Ah man, too bad you're not making use of that AudioControl RTA. Is it the new DM-RTA or one of the old classic SA-3055 31-band LED units?

I haven't used the Audison RTA.


----------



## Granite (Jun 3, 2020)

Dude this is freaking awesome - thanks for going out of your way to put all this together.

At the end of any good study, the standard is to summarize what you would do different next time so that future research such as this can benefit.

As it stands now though, it’s a useful contribution that will be referenced for years.
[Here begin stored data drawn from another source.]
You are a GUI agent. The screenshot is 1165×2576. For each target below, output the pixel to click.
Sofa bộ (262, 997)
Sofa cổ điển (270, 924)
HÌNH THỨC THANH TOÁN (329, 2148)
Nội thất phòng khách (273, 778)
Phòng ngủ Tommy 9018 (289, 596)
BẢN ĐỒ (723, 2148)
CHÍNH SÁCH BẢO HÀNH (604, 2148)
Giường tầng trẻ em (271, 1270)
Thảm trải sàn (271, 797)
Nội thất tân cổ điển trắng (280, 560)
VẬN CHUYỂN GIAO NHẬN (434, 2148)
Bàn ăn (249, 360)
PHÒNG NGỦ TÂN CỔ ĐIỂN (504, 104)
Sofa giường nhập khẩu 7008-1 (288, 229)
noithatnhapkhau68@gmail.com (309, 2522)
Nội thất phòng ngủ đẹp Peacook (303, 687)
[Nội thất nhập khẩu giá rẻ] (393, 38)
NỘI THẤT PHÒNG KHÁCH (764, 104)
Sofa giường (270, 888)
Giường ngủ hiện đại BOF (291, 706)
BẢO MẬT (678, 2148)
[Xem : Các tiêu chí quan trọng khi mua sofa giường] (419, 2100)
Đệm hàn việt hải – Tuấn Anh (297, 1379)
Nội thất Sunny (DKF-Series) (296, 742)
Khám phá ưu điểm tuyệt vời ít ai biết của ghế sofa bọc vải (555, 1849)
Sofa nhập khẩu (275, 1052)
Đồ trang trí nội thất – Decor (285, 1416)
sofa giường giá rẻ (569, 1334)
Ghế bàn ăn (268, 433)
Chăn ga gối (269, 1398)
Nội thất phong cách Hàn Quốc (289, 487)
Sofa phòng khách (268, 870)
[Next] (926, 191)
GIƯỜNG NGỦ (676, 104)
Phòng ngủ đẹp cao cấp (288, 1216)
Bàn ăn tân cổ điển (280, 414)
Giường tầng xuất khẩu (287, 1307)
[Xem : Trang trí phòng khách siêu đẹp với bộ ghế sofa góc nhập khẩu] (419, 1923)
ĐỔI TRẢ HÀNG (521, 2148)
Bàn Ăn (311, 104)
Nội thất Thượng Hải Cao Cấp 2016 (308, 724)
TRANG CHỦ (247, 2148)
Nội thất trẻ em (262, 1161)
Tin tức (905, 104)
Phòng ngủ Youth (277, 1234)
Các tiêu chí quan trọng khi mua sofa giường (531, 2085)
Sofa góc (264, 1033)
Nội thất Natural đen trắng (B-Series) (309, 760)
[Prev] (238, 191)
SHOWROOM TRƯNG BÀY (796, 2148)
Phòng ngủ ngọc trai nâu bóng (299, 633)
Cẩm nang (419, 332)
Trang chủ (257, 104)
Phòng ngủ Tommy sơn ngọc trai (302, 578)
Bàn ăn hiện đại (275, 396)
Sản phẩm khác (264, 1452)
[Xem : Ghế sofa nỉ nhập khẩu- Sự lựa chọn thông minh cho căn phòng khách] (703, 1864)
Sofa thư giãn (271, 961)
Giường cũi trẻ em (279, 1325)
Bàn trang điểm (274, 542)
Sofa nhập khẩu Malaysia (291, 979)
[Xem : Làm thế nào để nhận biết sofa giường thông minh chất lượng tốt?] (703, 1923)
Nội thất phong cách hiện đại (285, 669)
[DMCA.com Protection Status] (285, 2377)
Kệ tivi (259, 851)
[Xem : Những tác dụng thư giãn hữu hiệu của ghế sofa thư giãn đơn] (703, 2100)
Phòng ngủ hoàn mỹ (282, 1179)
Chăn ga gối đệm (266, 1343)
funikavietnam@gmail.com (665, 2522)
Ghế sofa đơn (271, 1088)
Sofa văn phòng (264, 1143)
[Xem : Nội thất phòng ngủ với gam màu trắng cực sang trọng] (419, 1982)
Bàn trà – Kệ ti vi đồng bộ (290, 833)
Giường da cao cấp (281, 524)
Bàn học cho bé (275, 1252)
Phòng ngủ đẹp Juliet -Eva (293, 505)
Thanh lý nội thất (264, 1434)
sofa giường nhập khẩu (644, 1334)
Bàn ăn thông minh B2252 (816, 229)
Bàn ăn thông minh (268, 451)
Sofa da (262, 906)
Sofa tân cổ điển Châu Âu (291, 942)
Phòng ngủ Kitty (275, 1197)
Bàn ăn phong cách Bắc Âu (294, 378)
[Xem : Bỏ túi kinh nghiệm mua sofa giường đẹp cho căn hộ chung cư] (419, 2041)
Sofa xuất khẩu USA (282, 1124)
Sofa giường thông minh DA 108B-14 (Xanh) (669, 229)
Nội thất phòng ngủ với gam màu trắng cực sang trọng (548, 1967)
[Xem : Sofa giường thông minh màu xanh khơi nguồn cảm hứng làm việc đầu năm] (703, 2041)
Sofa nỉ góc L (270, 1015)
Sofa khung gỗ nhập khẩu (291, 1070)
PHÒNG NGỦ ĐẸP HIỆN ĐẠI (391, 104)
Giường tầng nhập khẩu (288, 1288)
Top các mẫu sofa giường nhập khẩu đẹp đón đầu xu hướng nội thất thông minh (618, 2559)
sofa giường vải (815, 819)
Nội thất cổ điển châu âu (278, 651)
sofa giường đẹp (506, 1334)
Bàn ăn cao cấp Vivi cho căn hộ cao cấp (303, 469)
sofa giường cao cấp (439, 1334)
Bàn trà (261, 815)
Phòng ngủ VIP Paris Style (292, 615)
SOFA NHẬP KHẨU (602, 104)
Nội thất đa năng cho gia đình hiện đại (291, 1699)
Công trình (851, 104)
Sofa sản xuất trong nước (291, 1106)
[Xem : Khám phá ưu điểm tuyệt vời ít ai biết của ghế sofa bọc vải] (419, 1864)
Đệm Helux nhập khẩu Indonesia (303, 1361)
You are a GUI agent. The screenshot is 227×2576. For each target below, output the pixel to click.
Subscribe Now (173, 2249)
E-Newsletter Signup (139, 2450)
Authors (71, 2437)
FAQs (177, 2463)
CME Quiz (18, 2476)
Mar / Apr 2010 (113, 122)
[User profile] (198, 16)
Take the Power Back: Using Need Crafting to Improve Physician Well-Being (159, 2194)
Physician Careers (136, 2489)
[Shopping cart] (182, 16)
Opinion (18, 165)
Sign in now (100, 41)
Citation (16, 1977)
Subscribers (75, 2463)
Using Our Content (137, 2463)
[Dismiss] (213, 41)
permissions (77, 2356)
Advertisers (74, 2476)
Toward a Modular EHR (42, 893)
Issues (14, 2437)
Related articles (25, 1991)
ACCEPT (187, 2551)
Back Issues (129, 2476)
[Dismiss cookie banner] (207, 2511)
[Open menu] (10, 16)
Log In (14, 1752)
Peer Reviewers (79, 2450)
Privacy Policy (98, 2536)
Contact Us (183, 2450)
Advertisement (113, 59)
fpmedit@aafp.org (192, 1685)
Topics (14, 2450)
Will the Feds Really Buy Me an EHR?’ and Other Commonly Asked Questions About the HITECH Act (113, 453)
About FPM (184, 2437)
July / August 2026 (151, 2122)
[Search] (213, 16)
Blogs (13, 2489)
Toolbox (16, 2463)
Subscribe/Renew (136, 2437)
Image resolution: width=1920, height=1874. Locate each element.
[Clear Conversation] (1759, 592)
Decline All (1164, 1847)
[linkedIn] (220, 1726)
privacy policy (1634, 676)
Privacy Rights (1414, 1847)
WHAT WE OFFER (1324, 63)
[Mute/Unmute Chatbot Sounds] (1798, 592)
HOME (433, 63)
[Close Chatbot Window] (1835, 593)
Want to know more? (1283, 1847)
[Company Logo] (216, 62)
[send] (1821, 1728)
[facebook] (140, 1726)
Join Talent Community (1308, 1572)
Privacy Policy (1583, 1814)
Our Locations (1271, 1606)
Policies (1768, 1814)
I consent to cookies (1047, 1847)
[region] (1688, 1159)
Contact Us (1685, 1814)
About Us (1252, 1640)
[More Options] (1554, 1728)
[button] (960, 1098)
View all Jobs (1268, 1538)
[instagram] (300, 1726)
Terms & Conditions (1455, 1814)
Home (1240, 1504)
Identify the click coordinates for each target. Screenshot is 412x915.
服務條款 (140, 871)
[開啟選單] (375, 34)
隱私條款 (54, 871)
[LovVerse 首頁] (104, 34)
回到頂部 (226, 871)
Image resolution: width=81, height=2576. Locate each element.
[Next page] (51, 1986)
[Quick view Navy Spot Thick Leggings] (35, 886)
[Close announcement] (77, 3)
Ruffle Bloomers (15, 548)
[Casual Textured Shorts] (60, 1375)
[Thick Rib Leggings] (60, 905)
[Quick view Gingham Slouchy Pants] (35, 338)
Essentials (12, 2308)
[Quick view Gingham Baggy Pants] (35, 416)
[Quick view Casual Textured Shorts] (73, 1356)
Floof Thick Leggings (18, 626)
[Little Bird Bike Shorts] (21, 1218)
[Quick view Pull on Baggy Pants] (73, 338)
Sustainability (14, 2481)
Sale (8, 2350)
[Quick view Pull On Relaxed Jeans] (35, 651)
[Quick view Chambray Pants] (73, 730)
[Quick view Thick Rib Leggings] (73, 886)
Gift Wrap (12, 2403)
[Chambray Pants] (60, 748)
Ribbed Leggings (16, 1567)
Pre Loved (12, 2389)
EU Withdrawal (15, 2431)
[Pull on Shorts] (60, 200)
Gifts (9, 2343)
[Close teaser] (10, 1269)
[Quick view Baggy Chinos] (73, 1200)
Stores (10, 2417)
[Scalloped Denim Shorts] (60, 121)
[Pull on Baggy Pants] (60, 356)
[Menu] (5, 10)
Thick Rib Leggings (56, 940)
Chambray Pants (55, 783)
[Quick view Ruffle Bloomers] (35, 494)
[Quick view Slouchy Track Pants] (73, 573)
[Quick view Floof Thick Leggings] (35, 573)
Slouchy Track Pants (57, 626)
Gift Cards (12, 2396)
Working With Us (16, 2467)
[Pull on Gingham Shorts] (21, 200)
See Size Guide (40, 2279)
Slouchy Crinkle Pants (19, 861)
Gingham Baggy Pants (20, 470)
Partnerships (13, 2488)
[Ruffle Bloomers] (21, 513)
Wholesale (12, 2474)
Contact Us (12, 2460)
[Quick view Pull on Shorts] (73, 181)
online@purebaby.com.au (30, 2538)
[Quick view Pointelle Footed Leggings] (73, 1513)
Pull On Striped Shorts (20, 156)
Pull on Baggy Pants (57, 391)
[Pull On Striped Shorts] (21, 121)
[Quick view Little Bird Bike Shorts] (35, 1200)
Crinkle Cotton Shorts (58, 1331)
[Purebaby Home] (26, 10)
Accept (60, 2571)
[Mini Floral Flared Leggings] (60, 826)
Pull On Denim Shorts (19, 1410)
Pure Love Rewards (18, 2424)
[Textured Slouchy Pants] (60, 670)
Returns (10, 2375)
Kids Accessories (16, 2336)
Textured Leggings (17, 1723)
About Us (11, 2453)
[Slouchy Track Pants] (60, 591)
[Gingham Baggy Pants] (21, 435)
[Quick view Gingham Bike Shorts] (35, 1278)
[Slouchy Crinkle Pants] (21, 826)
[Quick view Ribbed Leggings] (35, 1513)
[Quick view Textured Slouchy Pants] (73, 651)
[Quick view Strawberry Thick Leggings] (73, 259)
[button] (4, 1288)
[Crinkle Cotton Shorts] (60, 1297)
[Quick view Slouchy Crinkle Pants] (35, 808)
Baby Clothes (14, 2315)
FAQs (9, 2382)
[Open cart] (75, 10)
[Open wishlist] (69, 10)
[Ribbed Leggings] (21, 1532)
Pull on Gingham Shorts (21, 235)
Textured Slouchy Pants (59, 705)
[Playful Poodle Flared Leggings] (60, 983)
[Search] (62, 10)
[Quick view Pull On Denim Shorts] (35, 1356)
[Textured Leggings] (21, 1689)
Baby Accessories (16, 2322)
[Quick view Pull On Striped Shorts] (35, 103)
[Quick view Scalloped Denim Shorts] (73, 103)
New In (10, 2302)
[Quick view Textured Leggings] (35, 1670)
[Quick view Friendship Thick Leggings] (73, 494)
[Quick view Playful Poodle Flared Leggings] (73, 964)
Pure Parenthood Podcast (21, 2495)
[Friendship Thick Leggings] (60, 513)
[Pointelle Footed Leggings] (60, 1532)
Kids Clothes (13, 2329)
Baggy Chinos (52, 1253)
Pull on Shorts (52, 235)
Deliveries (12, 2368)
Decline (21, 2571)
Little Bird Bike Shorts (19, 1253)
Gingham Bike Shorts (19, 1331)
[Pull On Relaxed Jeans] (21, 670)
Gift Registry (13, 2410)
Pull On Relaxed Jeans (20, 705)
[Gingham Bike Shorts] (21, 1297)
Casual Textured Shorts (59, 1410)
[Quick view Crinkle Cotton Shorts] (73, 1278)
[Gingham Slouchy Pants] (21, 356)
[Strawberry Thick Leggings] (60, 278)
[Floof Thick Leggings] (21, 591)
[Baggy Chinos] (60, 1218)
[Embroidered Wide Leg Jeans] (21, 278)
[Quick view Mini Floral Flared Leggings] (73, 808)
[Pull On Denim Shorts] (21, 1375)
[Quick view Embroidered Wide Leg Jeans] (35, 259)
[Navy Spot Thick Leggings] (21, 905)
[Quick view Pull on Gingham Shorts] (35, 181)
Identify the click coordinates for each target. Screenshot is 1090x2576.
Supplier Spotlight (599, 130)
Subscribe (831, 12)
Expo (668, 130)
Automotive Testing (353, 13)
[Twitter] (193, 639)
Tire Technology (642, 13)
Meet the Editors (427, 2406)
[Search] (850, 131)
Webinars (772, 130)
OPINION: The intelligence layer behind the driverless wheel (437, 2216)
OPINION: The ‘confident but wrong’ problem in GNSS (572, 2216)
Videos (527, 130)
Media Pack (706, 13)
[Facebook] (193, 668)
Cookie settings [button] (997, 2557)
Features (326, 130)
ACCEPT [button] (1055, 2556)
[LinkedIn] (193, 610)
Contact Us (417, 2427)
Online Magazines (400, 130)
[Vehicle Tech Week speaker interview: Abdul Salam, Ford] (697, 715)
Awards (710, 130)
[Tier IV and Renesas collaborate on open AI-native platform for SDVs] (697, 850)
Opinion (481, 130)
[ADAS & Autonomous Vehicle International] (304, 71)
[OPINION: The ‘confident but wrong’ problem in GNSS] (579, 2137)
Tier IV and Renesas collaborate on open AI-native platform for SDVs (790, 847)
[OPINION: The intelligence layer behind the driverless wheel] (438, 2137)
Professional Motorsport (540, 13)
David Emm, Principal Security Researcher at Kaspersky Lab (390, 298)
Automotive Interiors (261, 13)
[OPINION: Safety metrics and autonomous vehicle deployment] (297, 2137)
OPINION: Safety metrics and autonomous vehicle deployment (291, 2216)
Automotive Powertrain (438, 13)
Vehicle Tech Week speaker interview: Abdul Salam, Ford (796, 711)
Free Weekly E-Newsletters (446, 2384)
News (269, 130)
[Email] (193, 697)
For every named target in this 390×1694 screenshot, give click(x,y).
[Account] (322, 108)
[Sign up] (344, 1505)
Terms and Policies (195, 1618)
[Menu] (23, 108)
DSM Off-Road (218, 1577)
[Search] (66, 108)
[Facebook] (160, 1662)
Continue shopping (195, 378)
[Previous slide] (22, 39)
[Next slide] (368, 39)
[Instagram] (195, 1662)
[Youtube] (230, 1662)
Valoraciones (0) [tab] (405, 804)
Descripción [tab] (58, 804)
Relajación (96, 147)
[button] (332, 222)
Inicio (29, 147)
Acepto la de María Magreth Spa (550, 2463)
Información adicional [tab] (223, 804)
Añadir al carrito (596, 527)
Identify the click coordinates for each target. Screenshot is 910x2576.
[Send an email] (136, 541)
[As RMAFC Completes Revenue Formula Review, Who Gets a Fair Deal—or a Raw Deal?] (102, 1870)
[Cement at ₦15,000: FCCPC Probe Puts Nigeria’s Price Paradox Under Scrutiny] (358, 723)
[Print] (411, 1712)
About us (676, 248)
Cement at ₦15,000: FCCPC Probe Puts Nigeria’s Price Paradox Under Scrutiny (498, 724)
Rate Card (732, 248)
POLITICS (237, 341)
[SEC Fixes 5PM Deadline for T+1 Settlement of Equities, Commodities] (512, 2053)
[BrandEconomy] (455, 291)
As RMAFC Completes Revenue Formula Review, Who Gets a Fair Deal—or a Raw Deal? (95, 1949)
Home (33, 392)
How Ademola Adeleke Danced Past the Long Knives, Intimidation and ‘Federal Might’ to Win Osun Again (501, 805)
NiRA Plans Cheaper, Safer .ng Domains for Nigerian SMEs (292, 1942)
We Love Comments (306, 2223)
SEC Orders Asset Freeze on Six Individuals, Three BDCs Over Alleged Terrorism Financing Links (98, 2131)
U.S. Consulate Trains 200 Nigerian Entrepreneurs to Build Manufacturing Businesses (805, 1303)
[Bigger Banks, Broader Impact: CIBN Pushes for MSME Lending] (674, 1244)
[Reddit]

Personally, I want to do a small double blind comparison between equally spec’d class AB and class D amps - to see if there is any audible difference.


----------



## ANS (Sep 23, 2011)

Granite said:


> Dude this is freaking awesome - thanks for going out of your way to put all this together.
> 
> At the end of any good study, the standard is to summarize what you would do different next time so that future research such as this can benefit.
> 
> ...


Thank you, I know I am able to do a more thorough analysis however at this time I am juggling with running a business and renovating my house. I am currently building out my workshop and will have a listening area setup. I am excited to finish it and finally have a proper area to work on vehicles as well as test equipment. When we purchased the house the sheetrock was falling down from the ceiling, paint peeling, electrical conduit ran incorrectly to add outlets etc. It was a nightmare. I decided it was time to gut it and make it proper.

Before I started renovating it the ceiling was sagging and the tape on the seems were peeling. I tried saving the old ceiling however every time I drove a screw into a ceiling beam the sheetrock would pull back down from being so soft from previous water damage. It was time to go:



















I decided along the way to add electrical outlets across the two main walls every arm distance length and at 4 feet high on the wall. I also added power outlets in the ceiling if I ever decide to hang any tools. Then I proceeded to install roper lightboxes and boxed around them for additional support for lighting so it wouldn't hang off the sheetrock. 3 wire was run to multiple switch locations for convenience as well. At the start of every circuit is a GFI outlet. I used 20 amp outlets instead of the cheap 15 amp outlets. And then I had a thought, why not insulate the walls while I have them open? So I did. In the future, I may add the heat and a/c.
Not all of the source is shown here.